A prion is a kind of protein that triggers the normal proteins in the brain to fold abnormally.
Example: BSE (bovine spongiform encephalopathy) and Gerstmann-Straussler-Scheinker Syndrome.
Structure of Prions:
Prions are found all over the body but the ones that cause diseases are structurally different.
Few of them are even resistant to proteases.
The two isoforms of prions are:
PrPc: These prion proteins are found on the cell membrane and play an important role in cell signaling and cell adhesion.
More research is being carried out to discover its functions.

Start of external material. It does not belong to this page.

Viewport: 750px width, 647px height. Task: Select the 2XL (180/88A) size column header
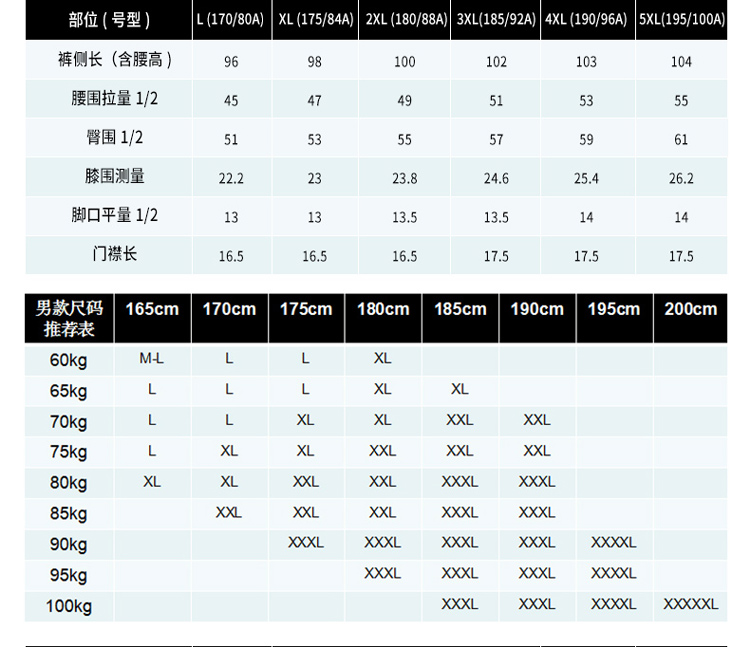pos(404,20)
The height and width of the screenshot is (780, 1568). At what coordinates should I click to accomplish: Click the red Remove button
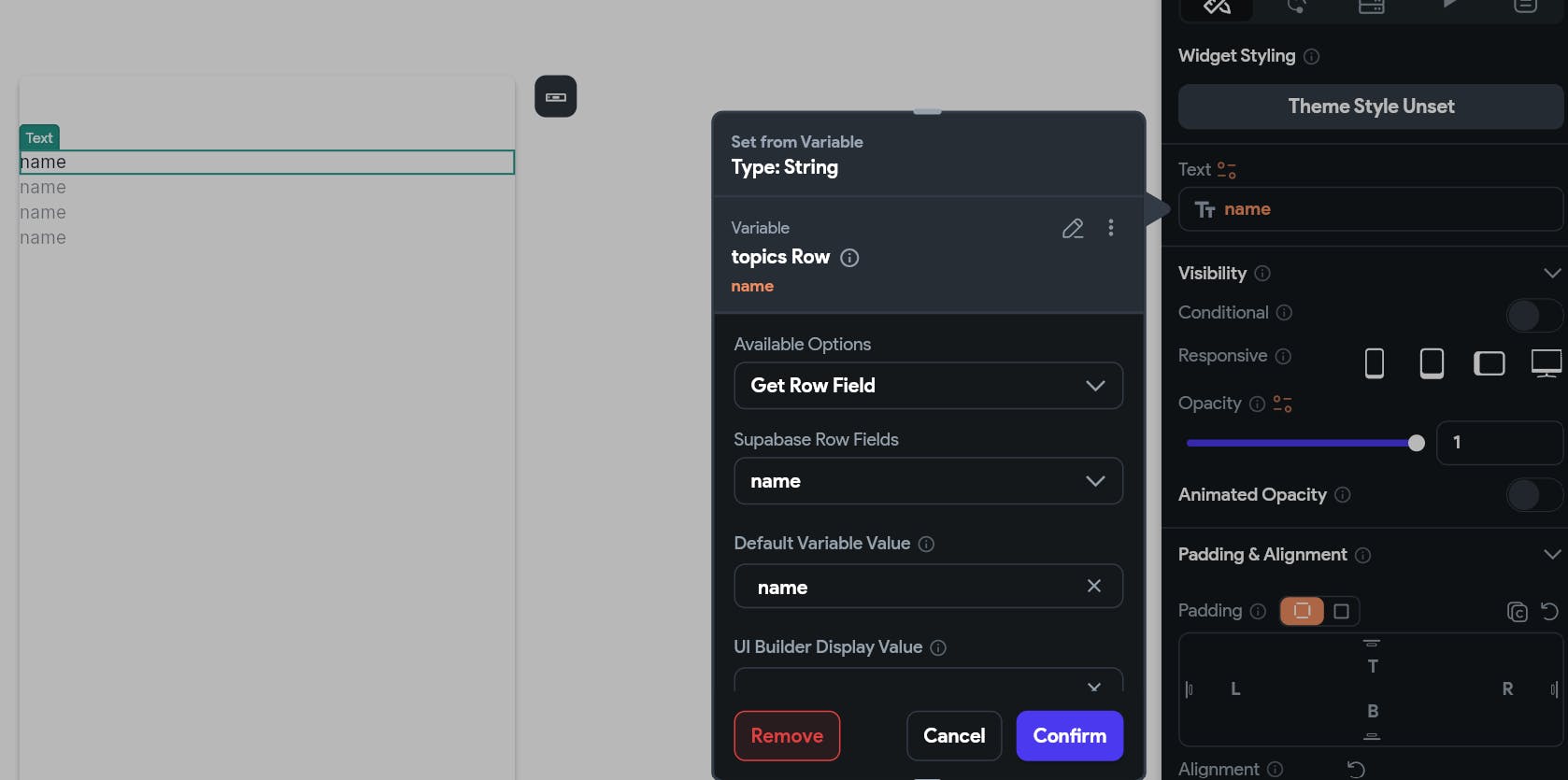[787, 736]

PrPsc: This is the disease-causing prion and is resistant to proteases. It affects the confirmation of PrPc and changes it. They are believed to have more beta sheets than the alpha helices.
It also forms highly structured amyloid fibers.
Types of Prion diseases:
The three main forms are: genetic, sporadic, and acquired.
Genetic disease is caused by an abnormality in a gene (specifically a mutation in the prion protein gene, PRNP).
Sporadic disease is of unknown cause.
Acquired disease results from the transmission of disease from an animal or another human disease.
Causes of prion diseases:
These are associated with misfolded proteins in the central nervous system.
And research has found that some of these misfolded proteins may be prions.
Prion diseases:
BSE (bovine spongiform encephalopathy):
It is a progressive neurological disorder of cattle that results from infection by an unusual transmissible agent called a prion.
The nature of the transmissible agent is not well understood.
Gerstmann-Straussler-Scheinker Syndrome:
Gerstmann-Sträussler-Scheinker disease is a prion disease that causes loss of coordination followed by the slow deterioration of mental function.